For the string "resolution", find every matching line in the records and copy it.

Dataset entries
- - - -

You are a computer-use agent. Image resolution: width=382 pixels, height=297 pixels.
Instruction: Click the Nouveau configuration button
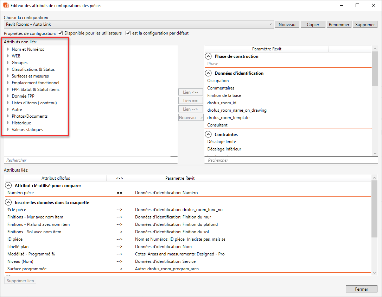click(287, 25)
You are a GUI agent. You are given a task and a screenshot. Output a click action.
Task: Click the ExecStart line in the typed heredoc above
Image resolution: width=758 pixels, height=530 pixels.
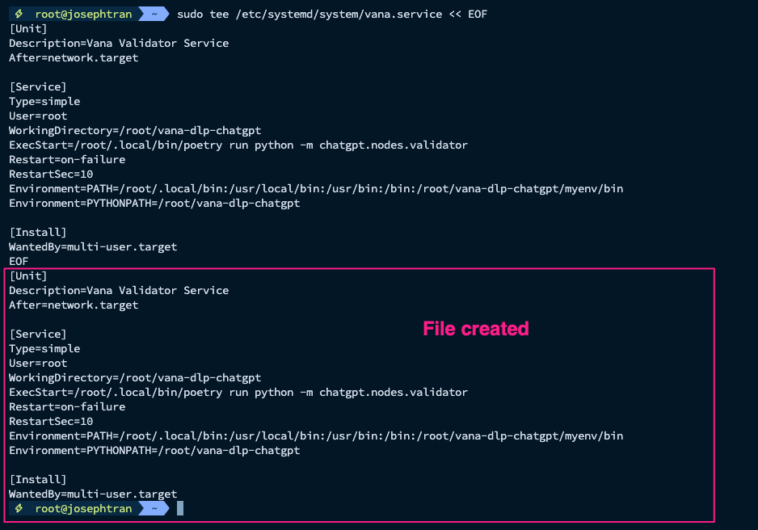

- - - -

Written solution:
You are a computer-use agent. Image resolution: width=382 pixels, height=297 pixels.
Image resolution: width=758 pixels, height=530 pixels.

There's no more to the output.